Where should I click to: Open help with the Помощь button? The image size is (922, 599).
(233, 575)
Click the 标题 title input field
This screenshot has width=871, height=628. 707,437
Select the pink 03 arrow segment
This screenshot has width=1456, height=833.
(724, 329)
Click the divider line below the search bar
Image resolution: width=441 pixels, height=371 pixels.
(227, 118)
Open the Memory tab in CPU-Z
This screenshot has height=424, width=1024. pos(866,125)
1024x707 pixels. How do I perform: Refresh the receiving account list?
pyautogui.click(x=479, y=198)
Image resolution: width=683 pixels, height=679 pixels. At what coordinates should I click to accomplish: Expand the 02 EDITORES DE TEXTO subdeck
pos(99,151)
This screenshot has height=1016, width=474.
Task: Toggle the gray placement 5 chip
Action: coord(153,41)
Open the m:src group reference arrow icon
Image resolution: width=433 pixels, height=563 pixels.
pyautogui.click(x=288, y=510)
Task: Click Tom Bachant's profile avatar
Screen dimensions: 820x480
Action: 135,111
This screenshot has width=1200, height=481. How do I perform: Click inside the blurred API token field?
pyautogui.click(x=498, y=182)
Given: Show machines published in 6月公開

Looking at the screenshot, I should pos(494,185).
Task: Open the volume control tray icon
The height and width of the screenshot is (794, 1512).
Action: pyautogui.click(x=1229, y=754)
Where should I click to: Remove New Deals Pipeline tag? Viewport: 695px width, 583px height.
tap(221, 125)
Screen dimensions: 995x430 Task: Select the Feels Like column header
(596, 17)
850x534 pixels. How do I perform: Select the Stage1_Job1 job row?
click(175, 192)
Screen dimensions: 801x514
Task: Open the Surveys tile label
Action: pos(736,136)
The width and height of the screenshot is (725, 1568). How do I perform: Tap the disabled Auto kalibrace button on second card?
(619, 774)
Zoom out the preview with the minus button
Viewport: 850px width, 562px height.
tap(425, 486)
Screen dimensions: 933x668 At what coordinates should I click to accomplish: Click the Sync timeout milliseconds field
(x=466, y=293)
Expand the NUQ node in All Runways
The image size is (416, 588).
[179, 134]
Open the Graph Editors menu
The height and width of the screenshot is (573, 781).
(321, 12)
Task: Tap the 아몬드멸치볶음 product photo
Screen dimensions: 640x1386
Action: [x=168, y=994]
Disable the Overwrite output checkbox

· · · · · · ·

- THE PROBLEM
Starting from the line with "Screen dimensions: 995x430" and ending with the final line of the data, quote every line exactly, both ends included.

- OUTPUT BELOW
Screen dimensions: 995x430 Task: Select the Feels Like column header
(596, 17)
850x534 pixels. How do I perform: Select the Stage1_Job1 job row?
click(175, 192)
Screen dimensions: 801x514
Task: Open the Surveys tile label
Action: pos(736,136)
The width and height of the screenshot is (725, 1568). How do I perform: Tap the disabled Auto kalibrace button on second card?
(619, 774)
Zoom out the preview with the minus button
Viewport: 850px width, 562px height.
tap(425, 486)
Screen dimensions: 933x668 At what coordinates should I click to accomplish: Click the Sync timeout milliseconds field
(x=466, y=293)
Expand the NUQ node in All Runways
The image size is (416, 588).
[179, 134]
Open the Graph Editors menu
The height and width of the screenshot is (573, 781).
(321, 12)
Task: Tap the 아몬드멸치볶음 product photo
Screen dimensions: 640x1386
Action: [x=168, y=994]
Disable the Overwrite output checkbox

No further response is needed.